Here we should note the differential importance of price stability to
the usability of high i.q. lands. The higher the leverage on net rent,
the greater is the value of price stability to a land owner, because the
greater is the percentage reduction in variation of his net income. One
aim of price support programs is, of course, stability. To the extent
that they succeed, they do more for high i.q. land than for low. If we
include transportation among our non-land inputs, we find high leverage
lands further from markets. Since the area of a circle increases with
the square of its radius, and since the great mid-continental Golconda
of prairie soils is far from markets, price stability acts strongly to
bring on new lands of high gross yields.
4. There is also great supply elasticity from superior lands, through
elevation of their i.q.s. This is, indeed, the most commonly cited cause
for the impotence of acreage restriction as a supply control. We pour
more non-land inputs onto limited acres and discover that a slight rise
of price or drop of costs can lead to great intensification. Lands that
Hammar thought had "high efficiency but low capacity" now, it
seems, also have high capacity (as he had originally suspected when he
first wrote of their surprisingly low man-land ratios). The latent
capacity simply was not fully used.
Here, again, our concept of i.q. provides an easy explanation. Suppose
-and this is realistic - a farmer has a choice between two different
intensities of land use, A and B. A yields slightly less net rent per
acre, but at a low i.q. of .50. Shifting to B means higher net rent, but
at the cost of a much higher i.q. of .85. He might very well prefer A.
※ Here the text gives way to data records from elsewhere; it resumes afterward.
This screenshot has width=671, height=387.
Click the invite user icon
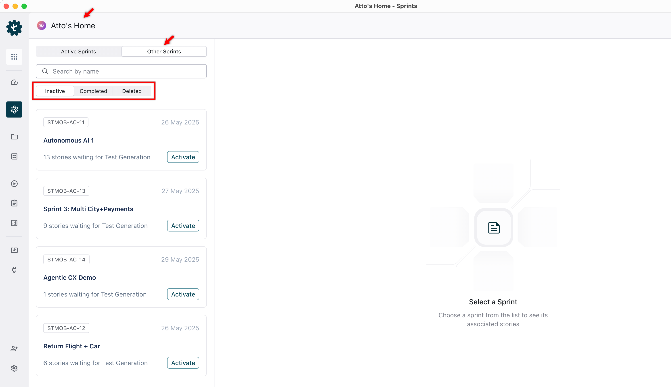click(14, 348)
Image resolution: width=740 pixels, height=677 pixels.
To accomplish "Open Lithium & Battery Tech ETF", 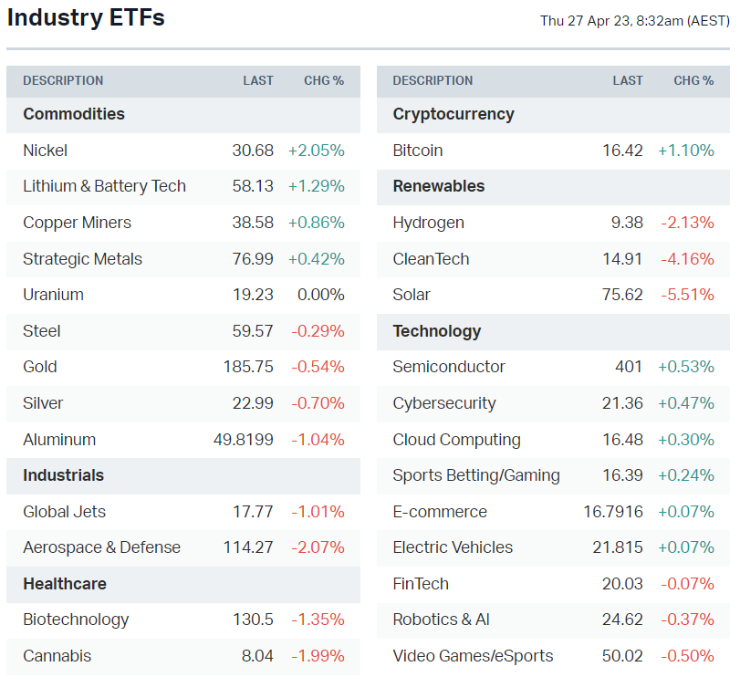I will click(104, 186).
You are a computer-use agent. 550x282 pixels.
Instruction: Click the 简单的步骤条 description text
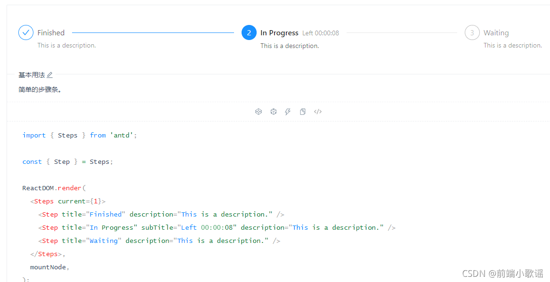(40, 89)
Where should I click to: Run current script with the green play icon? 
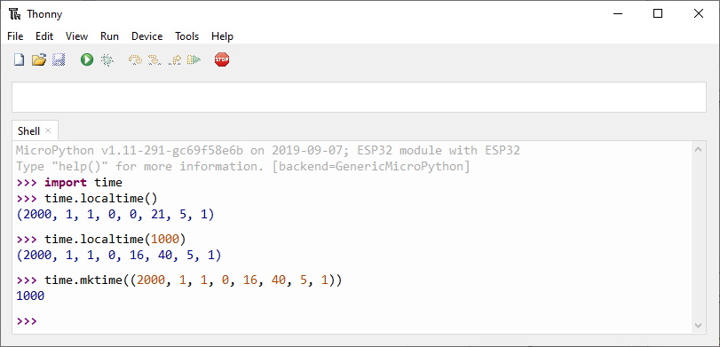87,59
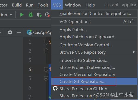
Task: Open the Window menu
Action: coord(73,5)
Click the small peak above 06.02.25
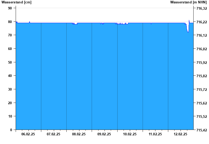The width and height of the screenshot is (209, 144). tap(30, 22)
High i.q.s are uncomfortable and risky: a slight fall in price and one
is wiped out; a strike or labor shortage can be disastrous; bad weather
is murder. Or the farmer may have taken too seriously the bad advice of
certain public servants who advise us to maximize benefit-cost ratios on
public works - that being comparable to minimizing the i.q. The low i.q.
enterprise-barley or onions, for example - yields much less than the
high, but it yields a safe, steady return each year without acute
management problems and with plenty of slack to cover mistakes and
contingencies.
Now suppose we support prices 15 per cent, above their former level.
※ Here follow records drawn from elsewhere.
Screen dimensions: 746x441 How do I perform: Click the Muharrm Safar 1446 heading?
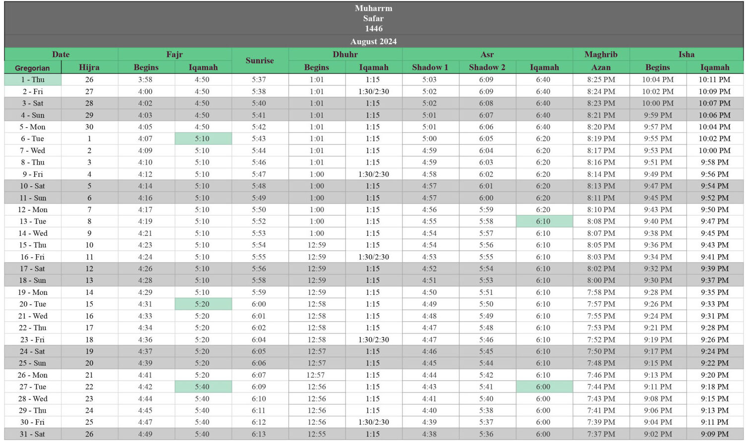pos(374,18)
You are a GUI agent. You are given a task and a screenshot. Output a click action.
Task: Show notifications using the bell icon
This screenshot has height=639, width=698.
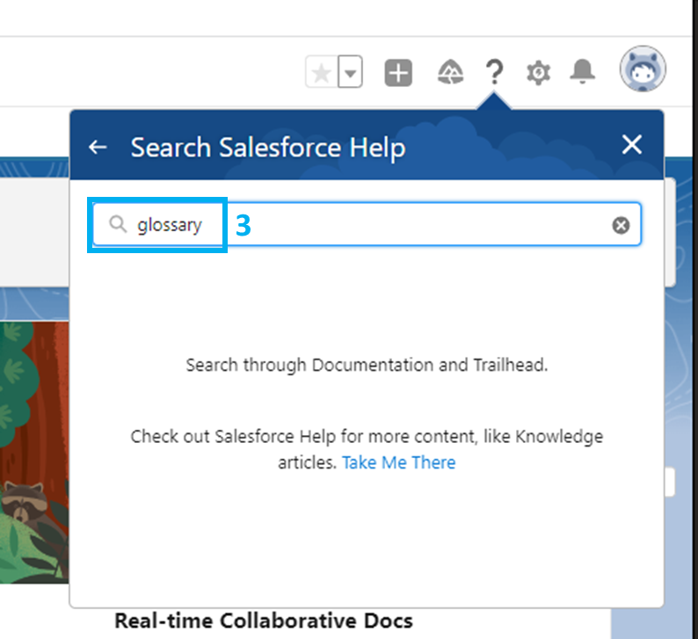(582, 71)
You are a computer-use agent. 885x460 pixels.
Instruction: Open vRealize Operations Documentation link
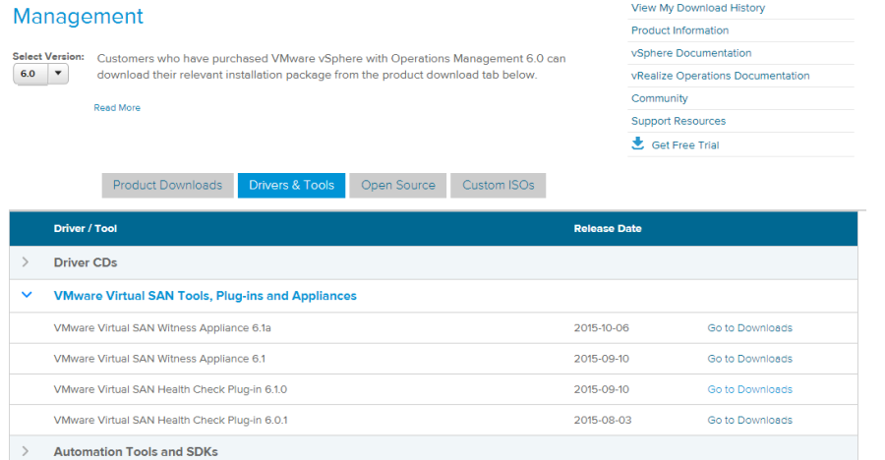[x=720, y=76]
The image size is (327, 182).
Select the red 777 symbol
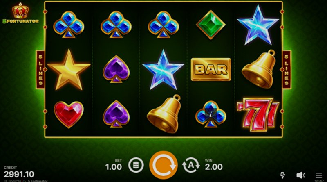tap(258, 114)
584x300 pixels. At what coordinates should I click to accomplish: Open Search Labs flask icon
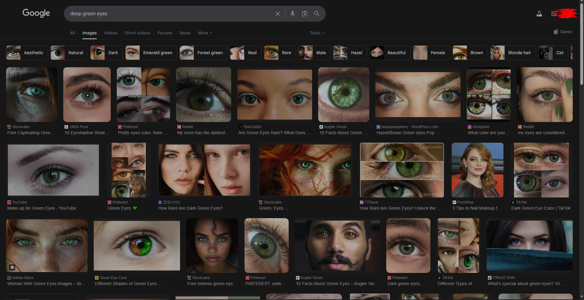coord(539,14)
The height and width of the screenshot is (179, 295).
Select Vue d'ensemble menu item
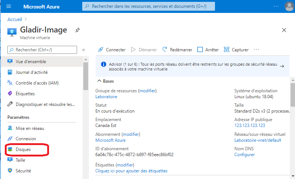pyautogui.click(x=31, y=61)
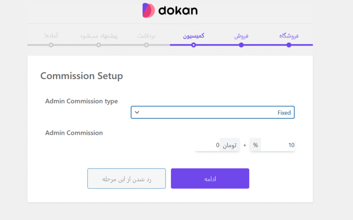Click the dokan logo icon

[148, 11]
The .85 i.q. enterprise now nets twice as much as formerly, the .50 i.q.
enterprise only 1.3 times as much. That tends to overcome the land
owner's natural aversion to risk and worry and entices him to lay out
more for non-land inputs. Leverage! How little we have appreciated its
latent power to multiply yields. Give the farmer a place to stand, and
he can lift the world.
A recent Iowa study of corn yields concludes that Iowa alone could
supply the nation's output of feed grain if only all farmers improved
their practices to the standard currently observed by the most advanced
managers. It is not likely the other states will soon give her the
chance to prove it; but it gives a notion what giants in the earth we
stir when we pry open the gap between prices and costs.
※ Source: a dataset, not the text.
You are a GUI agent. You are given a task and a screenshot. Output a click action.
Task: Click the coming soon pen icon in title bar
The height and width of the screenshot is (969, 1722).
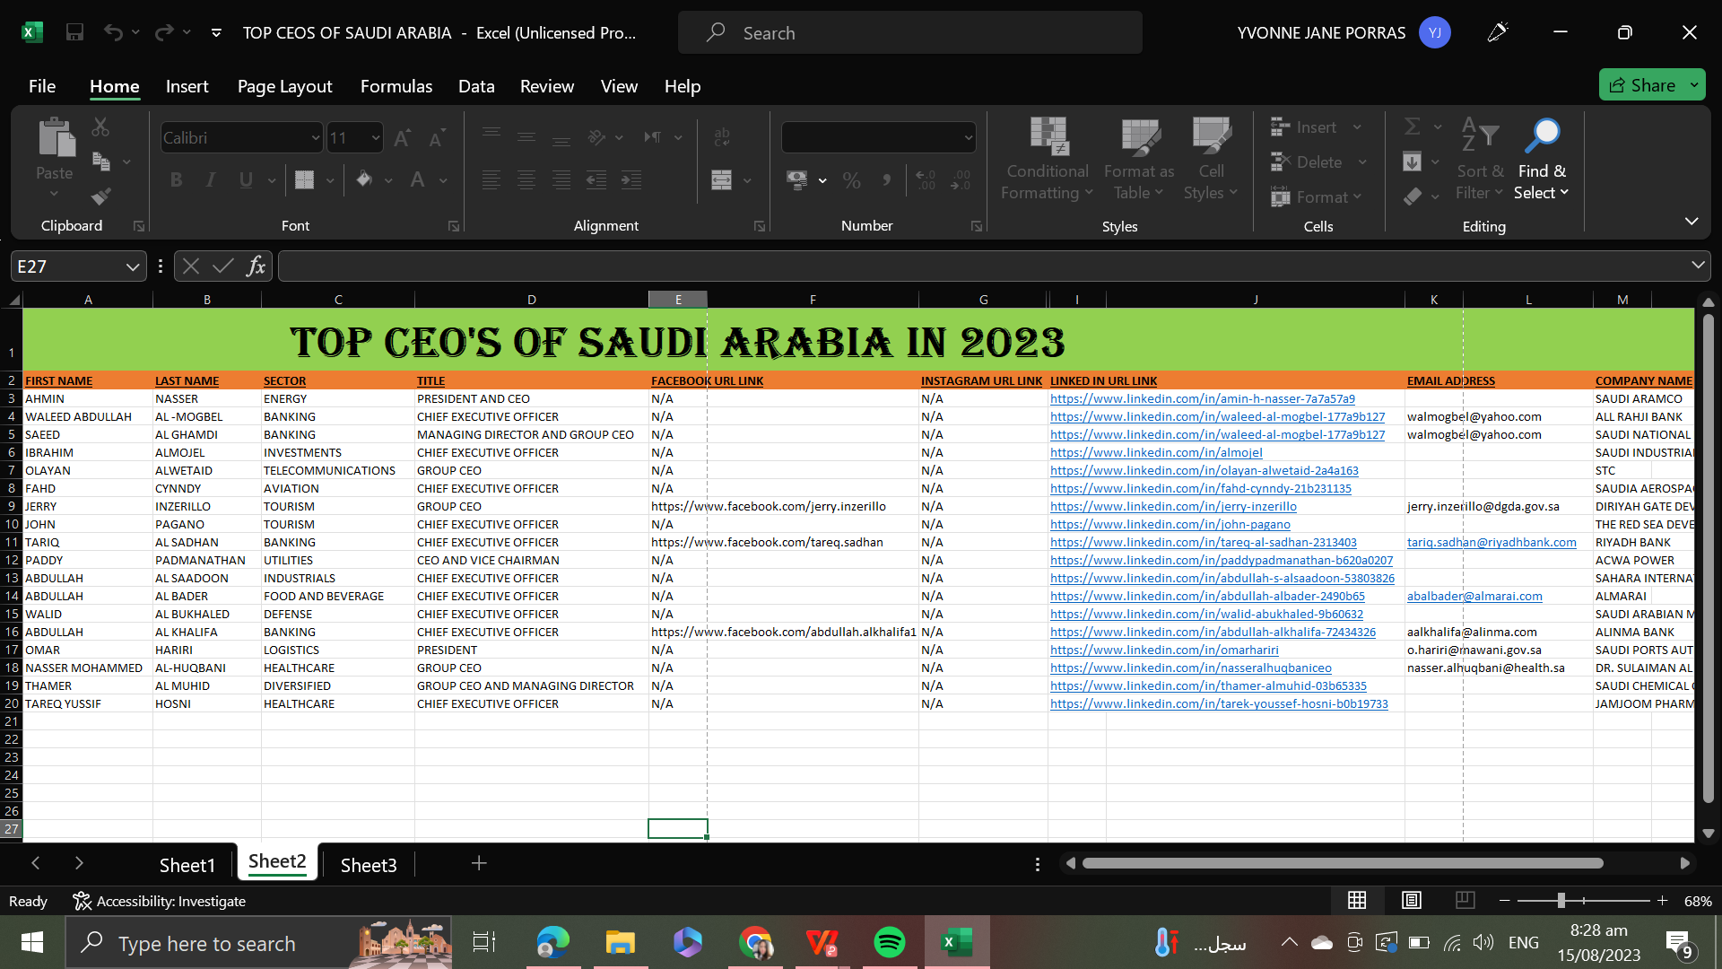1497,33
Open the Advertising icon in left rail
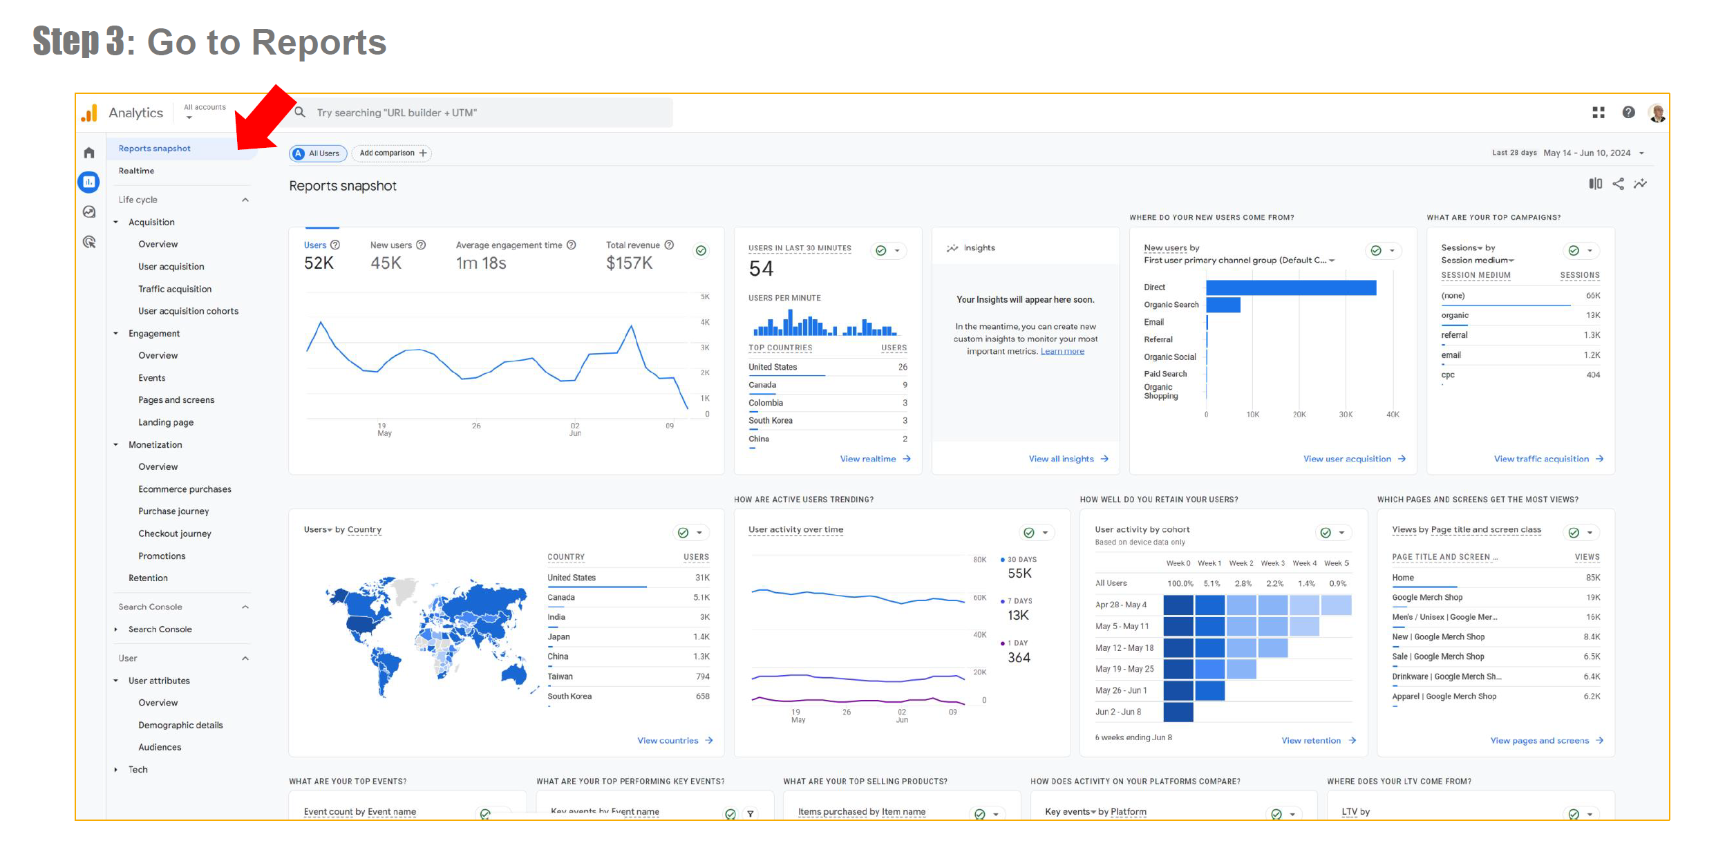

In sum, the supply of farm land in the long run may be regarded as
quite elastic to price and the supply of farm products even more so
through substitution of non-land for land inputs, or intensification. It
may be, then, that the complex of farm programs is playing the same kind
of ironic trick on land owners as the Homstead Act we centennialized
three summers ago, and its associated subsidies to hasten rail
penetration of the heartland. The railroads, you recall, each worked to
raise land values near the routes, but in the aggregate brought in so
much land as virtually to destroy its unit value by the 1880s and 1890s,
bringing on Populism and Bryan. Is that what the omens now portend?